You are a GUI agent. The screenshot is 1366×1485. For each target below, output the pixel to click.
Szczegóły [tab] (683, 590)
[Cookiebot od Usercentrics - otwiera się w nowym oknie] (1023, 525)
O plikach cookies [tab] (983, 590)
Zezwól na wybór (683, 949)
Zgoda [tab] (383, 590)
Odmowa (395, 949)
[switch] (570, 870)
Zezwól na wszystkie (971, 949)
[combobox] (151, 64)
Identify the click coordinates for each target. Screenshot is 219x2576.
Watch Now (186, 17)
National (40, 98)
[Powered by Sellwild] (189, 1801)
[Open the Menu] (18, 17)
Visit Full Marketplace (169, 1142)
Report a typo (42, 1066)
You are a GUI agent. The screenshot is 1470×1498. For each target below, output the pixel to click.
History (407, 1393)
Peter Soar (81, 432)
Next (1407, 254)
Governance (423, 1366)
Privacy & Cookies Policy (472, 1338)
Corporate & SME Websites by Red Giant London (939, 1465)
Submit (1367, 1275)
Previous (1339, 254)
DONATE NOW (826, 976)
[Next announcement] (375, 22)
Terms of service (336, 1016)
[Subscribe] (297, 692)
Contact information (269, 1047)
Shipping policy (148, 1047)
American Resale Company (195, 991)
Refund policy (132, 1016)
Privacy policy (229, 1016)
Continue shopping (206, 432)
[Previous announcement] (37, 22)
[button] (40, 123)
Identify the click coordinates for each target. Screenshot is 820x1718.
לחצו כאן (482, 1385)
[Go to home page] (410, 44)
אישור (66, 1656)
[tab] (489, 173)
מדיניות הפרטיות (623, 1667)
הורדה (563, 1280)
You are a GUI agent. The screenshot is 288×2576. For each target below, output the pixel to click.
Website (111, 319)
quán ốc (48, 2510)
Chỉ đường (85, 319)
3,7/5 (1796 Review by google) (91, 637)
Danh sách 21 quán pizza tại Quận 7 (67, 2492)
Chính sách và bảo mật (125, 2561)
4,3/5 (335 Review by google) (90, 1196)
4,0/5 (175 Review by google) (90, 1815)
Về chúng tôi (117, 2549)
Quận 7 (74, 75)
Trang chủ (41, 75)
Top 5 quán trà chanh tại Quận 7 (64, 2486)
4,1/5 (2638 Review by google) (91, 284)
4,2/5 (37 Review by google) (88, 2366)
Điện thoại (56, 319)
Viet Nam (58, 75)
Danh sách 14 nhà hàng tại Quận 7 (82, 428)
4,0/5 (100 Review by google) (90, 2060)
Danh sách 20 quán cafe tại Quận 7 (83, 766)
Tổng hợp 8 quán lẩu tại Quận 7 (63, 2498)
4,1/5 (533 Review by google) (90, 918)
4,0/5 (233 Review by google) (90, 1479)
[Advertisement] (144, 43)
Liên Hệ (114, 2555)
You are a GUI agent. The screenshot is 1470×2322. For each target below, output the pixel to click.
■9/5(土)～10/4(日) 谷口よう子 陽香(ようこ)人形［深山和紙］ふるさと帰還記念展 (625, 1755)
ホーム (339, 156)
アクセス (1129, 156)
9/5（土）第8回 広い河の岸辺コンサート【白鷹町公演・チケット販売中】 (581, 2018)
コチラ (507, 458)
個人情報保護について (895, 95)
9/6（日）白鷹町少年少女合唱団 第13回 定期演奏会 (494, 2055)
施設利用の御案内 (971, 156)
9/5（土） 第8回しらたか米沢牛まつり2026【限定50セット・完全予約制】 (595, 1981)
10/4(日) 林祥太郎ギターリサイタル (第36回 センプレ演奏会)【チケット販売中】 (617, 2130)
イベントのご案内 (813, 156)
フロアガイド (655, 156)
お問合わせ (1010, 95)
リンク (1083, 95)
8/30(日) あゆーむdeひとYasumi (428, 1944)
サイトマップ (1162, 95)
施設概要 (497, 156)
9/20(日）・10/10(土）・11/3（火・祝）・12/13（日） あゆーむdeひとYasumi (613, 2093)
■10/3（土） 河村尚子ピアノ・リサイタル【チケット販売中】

* * * * * * *

*Exercise aim*: Your response must be one number, namely how many lines of the data contain the string "Review".

*Reply*: 8